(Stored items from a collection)
────────────────────

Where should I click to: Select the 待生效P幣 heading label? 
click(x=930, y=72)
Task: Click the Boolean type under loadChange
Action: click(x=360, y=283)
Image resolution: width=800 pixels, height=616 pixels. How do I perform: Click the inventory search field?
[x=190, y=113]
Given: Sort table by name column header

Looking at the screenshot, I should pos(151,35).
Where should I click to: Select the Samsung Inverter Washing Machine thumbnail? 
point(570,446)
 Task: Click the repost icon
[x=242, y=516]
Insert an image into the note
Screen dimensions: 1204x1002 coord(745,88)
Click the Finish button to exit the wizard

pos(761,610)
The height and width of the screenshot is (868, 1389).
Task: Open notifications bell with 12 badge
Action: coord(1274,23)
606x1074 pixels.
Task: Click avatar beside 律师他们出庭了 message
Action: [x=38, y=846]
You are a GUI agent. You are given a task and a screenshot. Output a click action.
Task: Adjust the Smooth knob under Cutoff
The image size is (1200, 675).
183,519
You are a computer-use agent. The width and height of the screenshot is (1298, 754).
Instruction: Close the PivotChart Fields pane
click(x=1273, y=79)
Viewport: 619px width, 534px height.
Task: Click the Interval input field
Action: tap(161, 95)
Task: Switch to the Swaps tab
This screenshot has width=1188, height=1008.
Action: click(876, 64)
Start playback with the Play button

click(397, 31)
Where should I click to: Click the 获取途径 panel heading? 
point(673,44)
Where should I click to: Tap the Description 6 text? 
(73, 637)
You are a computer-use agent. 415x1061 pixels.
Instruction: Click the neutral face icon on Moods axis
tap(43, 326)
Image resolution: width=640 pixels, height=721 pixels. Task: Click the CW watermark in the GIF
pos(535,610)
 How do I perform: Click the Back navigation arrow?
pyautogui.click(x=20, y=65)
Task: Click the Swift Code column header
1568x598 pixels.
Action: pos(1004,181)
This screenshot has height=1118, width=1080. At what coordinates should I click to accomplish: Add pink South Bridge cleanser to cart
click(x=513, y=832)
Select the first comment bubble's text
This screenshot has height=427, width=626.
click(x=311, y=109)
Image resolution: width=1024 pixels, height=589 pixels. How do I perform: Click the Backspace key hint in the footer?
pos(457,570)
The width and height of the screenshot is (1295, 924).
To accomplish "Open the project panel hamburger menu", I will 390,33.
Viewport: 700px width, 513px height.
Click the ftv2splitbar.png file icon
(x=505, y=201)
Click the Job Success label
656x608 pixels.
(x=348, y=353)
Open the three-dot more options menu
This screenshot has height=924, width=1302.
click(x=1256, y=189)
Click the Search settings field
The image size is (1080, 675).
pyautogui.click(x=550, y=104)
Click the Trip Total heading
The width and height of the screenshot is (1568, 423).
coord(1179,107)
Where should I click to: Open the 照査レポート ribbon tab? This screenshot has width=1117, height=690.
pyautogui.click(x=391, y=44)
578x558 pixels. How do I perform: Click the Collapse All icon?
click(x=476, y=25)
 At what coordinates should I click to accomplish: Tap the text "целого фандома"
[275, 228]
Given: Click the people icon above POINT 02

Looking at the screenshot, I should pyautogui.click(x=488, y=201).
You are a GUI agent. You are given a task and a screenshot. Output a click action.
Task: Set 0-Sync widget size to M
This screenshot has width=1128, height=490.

────────────────────

• **Your goal**: Begin at the line containing "1568x598 pixels." and reproduce each line through the end of the records above.

• **Solution to the problem**:
1568x598 pixels.
Action: pos(1004,181)
This screenshot has height=1118, width=1080. At what coordinates should I click to accomplish: Add pink South Bridge cleanser to cart
click(x=513, y=832)
Select the first comment bubble's text
This screenshot has height=427, width=626.
click(x=311, y=109)
Image resolution: width=1024 pixels, height=589 pixels. How do I perform: Click the Backspace key hint in the footer?
pos(457,570)
The width and height of the screenshot is (1295, 924).
To accomplish "Open the project panel hamburger menu", I will 390,33.
Viewport: 700px width, 513px height.
Click the ftv2splitbar.png file icon
(x=505, y=201)
Click the Job Success label
656x608 pixels.
(x=348, y=353)
Open the three-dot more options menu
This screenshot has height=924, width=1302.
click(x=1256, y=189)
Click the Search settings field
The image size is (1080, 675).
pyautogui.click(x=550, y=104)
Click the Trip Total heading
The width and height of the screenshot is (1568, 423).
coord(1179,107)
Where should I click to: Open the 照査レポート ribbon tab? This screenshot has width=1117, height=690.
pyautogui.click(x=391, y=44)
578x558 pixels. How do I perform: Click the Collapse All icon?
click(x=476, y=25)
 At what coordinates should I click to accomplish: Tap the text "целого фандома"
[275, 228]
Given: Click the people icon above POINT 02

Looking at the screenshot, I should pyautogui.click(x=488, y=201).
You are a GUI agent. You are given a task and a screenshot. Output a click action.
Task: Set 0-Sync widget size to M
This screenshot has width=1128, height=490.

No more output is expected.